As we all know, the Oval Space does not offer sound and views to the same degree. However, will there be enough space for dancing, knowing the concert is sold out? Better to have a good look at the ensemble, rather than behold the desire for dancing in the back. After all, DakhaBrakha produces strong collision music, no shortcuts or breadcrumbs. The Ukrainian quartet went all the way inside to the core of their artistry – a ‘cultural and artistic liberation in musical explosion’.

The quartet consists of Iryna Kovalenko, Nina Garenetska, Marko Halanevych, and Olena Tsybulska. DakhaBrakha means ‘give and take’, and their show confirmed the harmony within which they perform its sonic unison synchronously. Notwithstanding a smattering of technical sound problems, the performance elapsed in voicing Ukrainian folkloric songs and tales on top of deep drumming. Above the lyrical phraseologisms and idioms, the group’s substantial creativity shone through.

Seeing DakhaBrakha live means breathing the energy of cross-continental folkloric customs as they expand from calm and intimate chanting to tumultuous and manic beat cycles. African and Arabic bass drums, Russian and Western wind instruments, a piano and a cello forging a soulful avant-garde approach in the act of playing with firm blood; theatrically hip-hop at times, intrepidly folk passionate in other times.

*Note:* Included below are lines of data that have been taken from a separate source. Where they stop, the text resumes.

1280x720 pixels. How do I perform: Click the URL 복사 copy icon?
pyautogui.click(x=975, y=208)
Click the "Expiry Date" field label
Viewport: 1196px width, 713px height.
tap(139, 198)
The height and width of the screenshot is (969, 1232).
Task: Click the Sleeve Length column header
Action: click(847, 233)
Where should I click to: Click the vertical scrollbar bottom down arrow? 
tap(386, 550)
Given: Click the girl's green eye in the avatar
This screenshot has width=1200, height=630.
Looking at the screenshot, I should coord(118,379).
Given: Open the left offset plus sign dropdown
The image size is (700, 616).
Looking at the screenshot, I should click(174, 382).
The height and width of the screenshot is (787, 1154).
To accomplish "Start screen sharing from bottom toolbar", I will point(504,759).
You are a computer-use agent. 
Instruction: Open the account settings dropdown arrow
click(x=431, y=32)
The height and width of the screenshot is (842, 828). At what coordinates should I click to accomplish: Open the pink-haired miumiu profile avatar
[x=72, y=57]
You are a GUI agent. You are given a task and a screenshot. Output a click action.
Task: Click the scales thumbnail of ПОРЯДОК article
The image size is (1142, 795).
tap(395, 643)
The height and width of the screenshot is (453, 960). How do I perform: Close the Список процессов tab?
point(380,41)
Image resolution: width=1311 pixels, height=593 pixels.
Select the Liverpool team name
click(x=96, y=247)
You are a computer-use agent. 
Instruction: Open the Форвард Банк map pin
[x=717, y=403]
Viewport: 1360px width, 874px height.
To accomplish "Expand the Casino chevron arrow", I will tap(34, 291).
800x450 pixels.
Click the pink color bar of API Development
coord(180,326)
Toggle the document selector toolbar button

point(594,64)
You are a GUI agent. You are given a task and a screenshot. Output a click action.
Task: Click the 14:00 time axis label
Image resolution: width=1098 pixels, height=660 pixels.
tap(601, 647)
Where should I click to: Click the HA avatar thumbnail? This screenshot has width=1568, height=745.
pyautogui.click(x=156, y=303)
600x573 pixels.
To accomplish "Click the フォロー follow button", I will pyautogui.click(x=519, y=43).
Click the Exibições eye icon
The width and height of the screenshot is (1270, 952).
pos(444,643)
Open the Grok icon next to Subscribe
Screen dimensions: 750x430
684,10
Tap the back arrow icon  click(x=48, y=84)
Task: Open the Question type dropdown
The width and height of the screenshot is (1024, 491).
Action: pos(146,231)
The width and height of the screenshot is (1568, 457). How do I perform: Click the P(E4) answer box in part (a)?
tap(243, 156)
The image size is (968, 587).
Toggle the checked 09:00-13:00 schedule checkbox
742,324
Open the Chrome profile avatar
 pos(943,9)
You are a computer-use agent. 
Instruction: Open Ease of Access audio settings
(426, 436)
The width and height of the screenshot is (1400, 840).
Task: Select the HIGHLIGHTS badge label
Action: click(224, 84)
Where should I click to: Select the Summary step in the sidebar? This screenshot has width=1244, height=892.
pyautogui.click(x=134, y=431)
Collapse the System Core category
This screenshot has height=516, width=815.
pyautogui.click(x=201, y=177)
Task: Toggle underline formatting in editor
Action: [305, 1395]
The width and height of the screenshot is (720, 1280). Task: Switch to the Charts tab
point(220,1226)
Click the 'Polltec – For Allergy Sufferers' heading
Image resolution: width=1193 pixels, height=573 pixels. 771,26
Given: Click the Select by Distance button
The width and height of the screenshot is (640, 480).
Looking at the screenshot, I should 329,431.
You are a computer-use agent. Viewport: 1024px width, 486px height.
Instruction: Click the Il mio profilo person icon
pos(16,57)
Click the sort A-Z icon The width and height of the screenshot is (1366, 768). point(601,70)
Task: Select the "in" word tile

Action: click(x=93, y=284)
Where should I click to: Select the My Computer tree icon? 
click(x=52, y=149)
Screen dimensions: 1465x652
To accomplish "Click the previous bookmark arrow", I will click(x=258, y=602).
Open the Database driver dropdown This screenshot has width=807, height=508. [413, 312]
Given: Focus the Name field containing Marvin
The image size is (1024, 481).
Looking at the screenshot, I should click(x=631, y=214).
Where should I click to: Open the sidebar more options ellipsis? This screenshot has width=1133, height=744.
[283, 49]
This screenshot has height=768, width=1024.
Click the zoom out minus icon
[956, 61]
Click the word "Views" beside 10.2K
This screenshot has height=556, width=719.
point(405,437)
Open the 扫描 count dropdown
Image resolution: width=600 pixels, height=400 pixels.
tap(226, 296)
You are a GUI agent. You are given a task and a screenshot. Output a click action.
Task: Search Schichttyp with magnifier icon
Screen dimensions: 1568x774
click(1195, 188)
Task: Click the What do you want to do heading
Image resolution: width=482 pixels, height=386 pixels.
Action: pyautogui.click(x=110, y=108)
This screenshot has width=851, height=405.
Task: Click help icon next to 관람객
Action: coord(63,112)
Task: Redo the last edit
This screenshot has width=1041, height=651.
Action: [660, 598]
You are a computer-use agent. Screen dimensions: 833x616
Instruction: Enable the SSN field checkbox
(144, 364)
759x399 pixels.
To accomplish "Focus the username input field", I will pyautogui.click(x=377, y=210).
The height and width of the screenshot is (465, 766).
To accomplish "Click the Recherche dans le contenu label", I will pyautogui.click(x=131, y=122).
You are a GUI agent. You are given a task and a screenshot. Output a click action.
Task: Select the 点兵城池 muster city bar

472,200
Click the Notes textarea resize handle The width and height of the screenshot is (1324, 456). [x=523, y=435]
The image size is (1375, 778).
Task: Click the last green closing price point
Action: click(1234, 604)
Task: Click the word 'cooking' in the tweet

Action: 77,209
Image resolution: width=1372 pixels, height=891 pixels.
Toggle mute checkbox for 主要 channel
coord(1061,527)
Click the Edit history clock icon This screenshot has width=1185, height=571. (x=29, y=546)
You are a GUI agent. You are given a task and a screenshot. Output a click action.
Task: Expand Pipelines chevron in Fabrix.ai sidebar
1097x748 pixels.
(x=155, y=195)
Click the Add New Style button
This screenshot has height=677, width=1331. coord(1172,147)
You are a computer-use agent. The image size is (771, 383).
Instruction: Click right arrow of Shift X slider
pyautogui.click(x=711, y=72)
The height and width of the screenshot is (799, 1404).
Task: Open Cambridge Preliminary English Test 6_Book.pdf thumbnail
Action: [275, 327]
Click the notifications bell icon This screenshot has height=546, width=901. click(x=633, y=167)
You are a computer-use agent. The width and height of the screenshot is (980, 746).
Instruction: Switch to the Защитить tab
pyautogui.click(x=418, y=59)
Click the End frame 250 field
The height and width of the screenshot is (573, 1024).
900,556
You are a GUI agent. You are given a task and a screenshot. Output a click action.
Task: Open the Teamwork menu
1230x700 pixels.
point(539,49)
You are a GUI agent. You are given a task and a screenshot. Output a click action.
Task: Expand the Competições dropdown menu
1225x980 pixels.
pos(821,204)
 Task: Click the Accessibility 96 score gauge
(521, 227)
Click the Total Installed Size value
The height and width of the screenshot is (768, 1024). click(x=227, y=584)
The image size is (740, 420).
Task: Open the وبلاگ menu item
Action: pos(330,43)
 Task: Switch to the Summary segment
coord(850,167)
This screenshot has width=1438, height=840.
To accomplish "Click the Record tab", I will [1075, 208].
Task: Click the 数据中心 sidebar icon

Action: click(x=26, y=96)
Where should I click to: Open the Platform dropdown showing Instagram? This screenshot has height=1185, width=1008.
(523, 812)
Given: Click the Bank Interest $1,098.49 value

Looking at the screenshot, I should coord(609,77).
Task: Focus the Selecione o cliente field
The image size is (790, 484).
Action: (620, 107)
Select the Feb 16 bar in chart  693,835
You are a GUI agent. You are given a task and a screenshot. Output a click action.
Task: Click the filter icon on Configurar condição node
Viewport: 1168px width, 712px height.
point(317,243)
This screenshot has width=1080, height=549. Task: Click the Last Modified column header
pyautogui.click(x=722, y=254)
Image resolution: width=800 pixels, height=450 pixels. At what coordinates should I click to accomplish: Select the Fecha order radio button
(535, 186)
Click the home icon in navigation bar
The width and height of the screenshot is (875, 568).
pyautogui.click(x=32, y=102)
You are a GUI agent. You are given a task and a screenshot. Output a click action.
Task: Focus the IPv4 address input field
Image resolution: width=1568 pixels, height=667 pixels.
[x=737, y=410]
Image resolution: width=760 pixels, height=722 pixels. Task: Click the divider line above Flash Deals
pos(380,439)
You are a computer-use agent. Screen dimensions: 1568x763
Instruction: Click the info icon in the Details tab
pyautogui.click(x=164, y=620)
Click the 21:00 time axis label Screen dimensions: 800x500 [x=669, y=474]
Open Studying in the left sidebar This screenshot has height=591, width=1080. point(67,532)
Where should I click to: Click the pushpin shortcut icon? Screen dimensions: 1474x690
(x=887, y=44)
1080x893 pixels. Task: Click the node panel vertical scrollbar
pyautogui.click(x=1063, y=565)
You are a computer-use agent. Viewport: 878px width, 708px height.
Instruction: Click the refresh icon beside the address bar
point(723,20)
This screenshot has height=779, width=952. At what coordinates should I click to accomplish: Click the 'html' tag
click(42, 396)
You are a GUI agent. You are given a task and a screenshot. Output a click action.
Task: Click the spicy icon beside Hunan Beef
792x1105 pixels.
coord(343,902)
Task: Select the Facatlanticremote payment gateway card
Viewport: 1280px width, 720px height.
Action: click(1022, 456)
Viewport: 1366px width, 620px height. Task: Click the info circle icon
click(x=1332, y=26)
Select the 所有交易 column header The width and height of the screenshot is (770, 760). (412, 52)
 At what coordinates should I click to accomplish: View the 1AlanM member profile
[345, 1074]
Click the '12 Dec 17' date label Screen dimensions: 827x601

Witnessing such a concert (made possible by the joint effort of Dash Arts and Nest Collective and part of REVOLUTION17) means hearing music actually channelling the indescribable cross-cultural recalling that dwells in the last line of ‘Monakh’: “What is this life, if, full of care; we have no time to stand and stare. A poor life this is, if, full of care, we have no time to stand and stare”.